Briefly

Washington, D.C.

Ancient skeleton likely even older

A new dating technique suggests that a humanlike fossil skeleton found in South Africa was buried about 4 million years ago, which makes it one of the oldest known hominid discoveries.

That’s 1 million years earlier than previously thought.

The nearly complete skeleton came from caves that contain rich deposits of remains from the prehuman branches of the ancestral tree that led to modern humans.

Skeleton fossils unearthed in 1997 were age-dated near 3 million years using a technique that measured the changes in the Earth’s magnetic field. The results were disputed by experts who said the method was not precise.

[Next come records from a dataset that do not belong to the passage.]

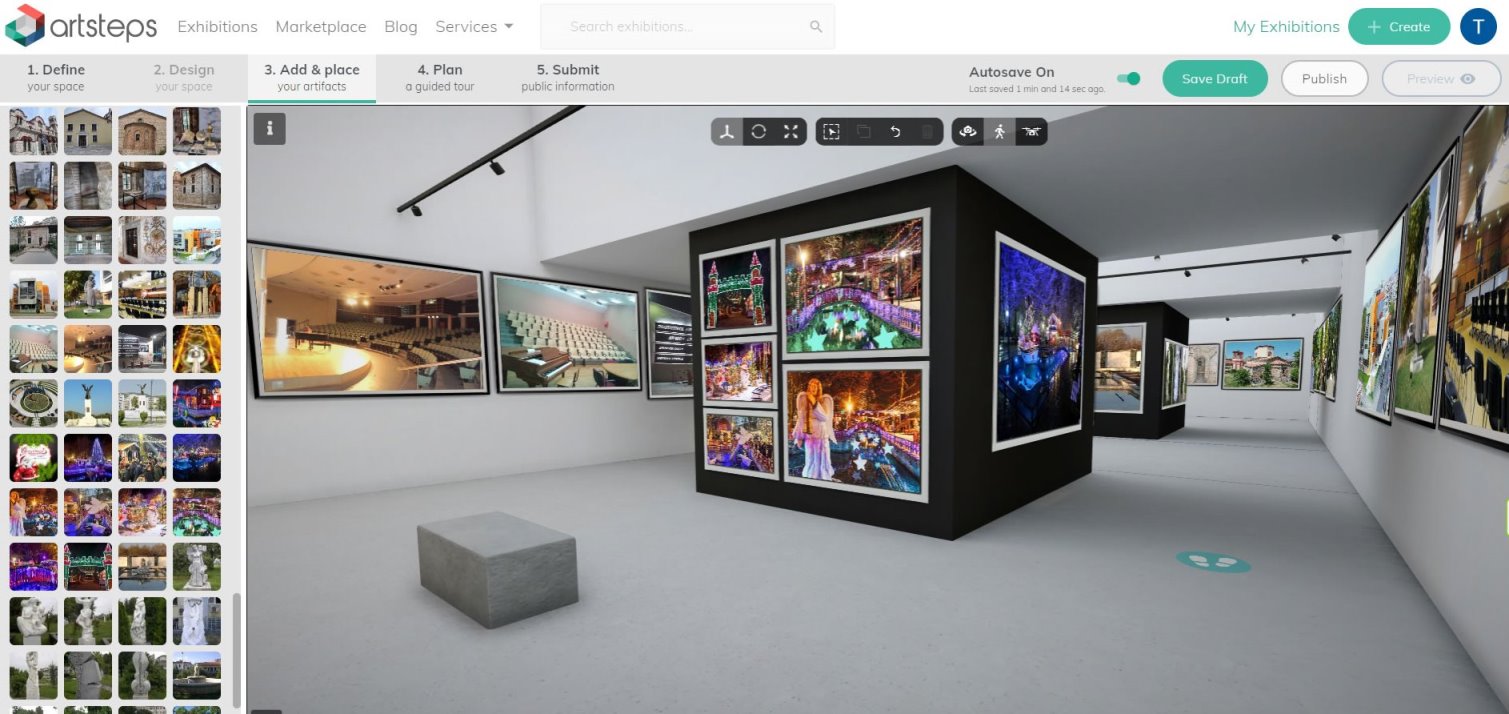Click the Create button with plus
Image resolution: width=1509 pixels, height=714 pixels.
click(1398, 27)
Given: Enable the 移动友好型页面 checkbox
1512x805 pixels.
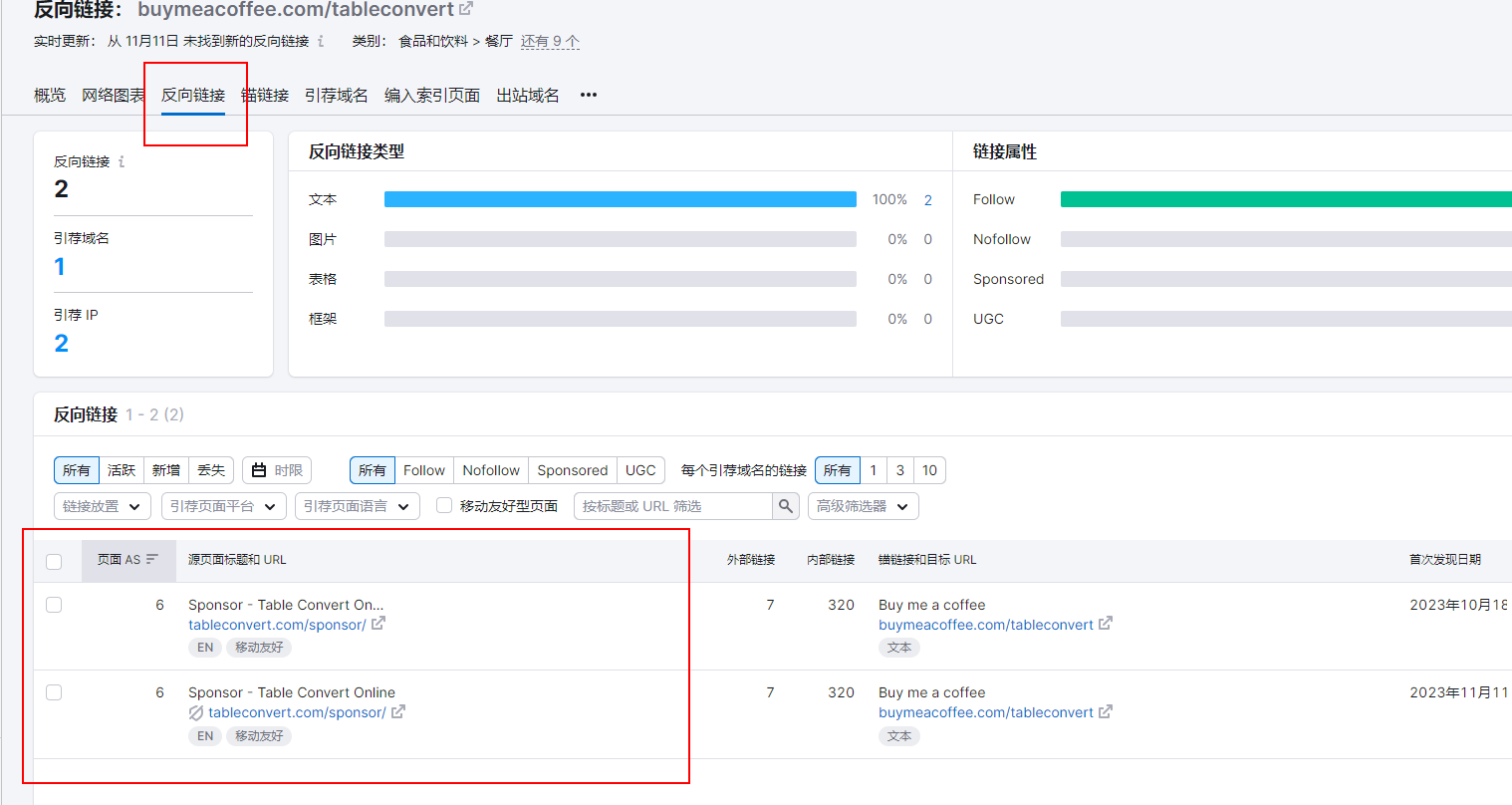Looking at the screenshot, I should (x=444, y=506).
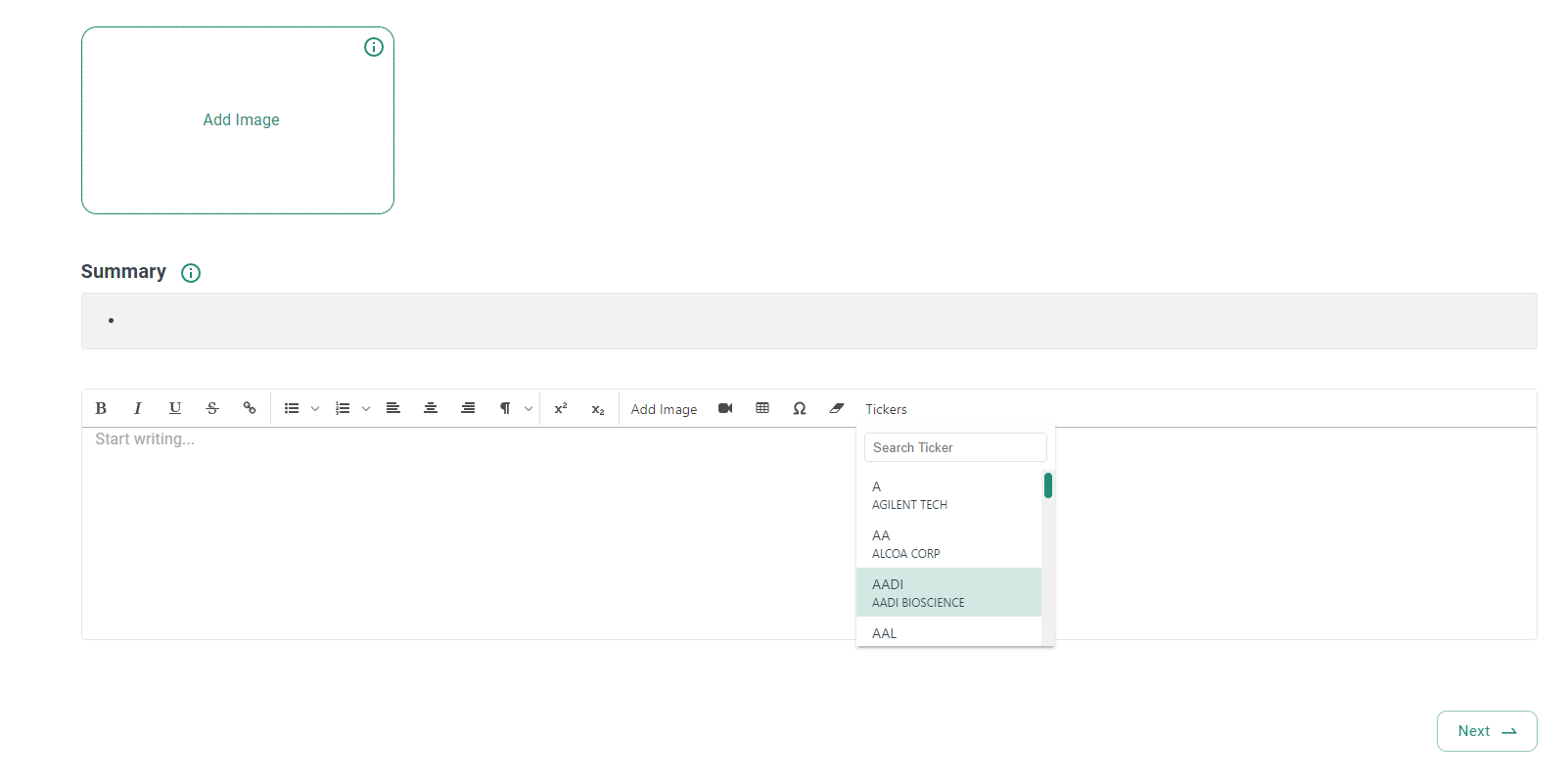Insert a hyperlink using link icon
Screen dimensions: 1568x783
point(250,408)
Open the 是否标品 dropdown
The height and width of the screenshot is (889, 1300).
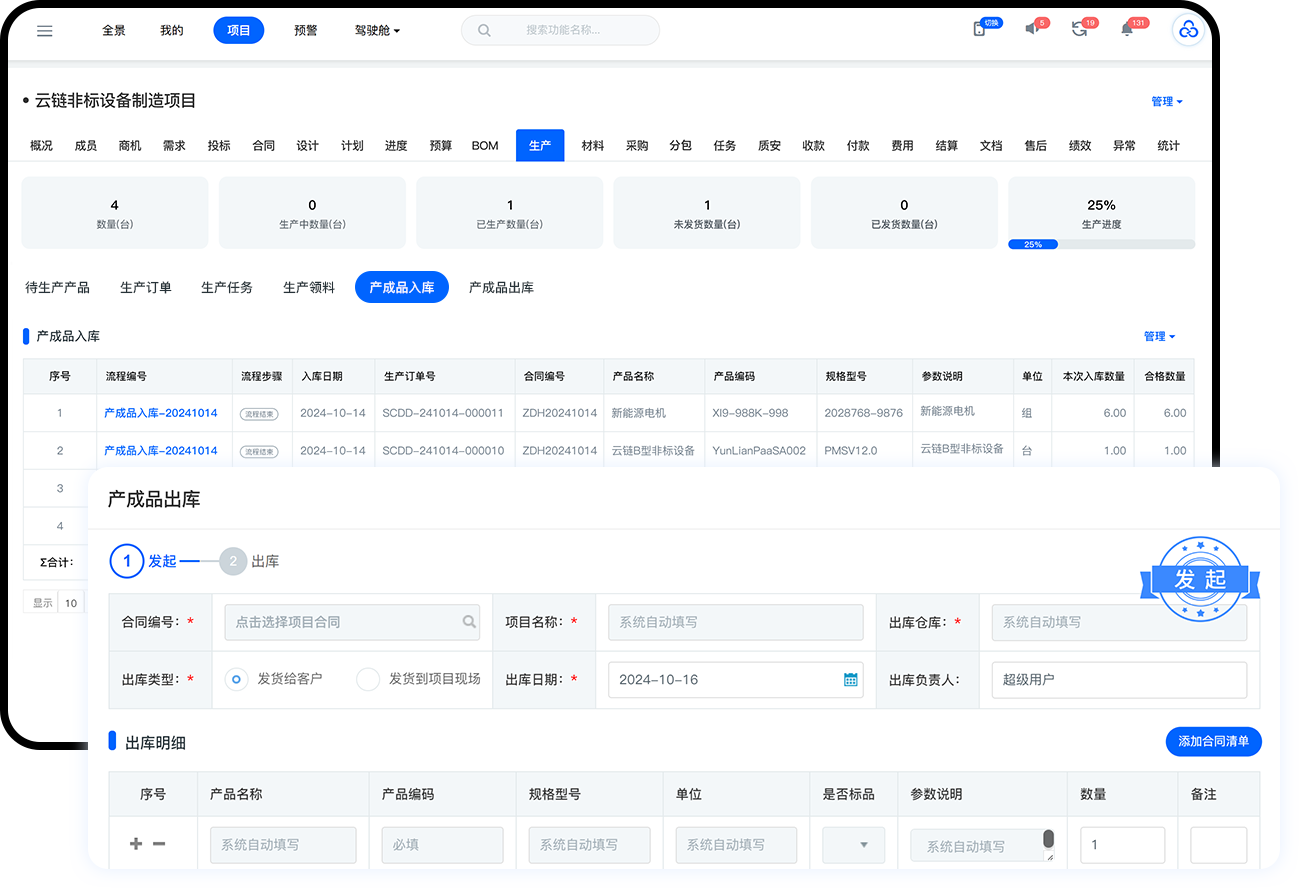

In the new effort, researchers measured the decay of isotopes in cave sediments to establish the older ages. A report on their study appears today in the journal Science.

Washington, D.C.

Nissan to replace some Altima air bags

Nissan Motor Co. will offer to replace air bags in some 198,000 older-model Altimas because of complaints that they deploy too forcefully and have injured passengers’ eyes.

As a result, federal safety regulators on Thursday closed their investigation of the 1994 and early 1995 Altima air bags without issuing a conclusion about whether they are defective.

Nissan’s agreement to offer owners free installation of less-powerful air bags “sufficiently addresses the safety concerns,” the National Highway Traffic and Safety Administration said in paperwork closing the 2-year-old case.

The Altima investigation found 79 complaints of facial or eye injuries from passenger-side air bags. There were “far more claims” of moderate or serious eye injury than in similar cars, the agency said.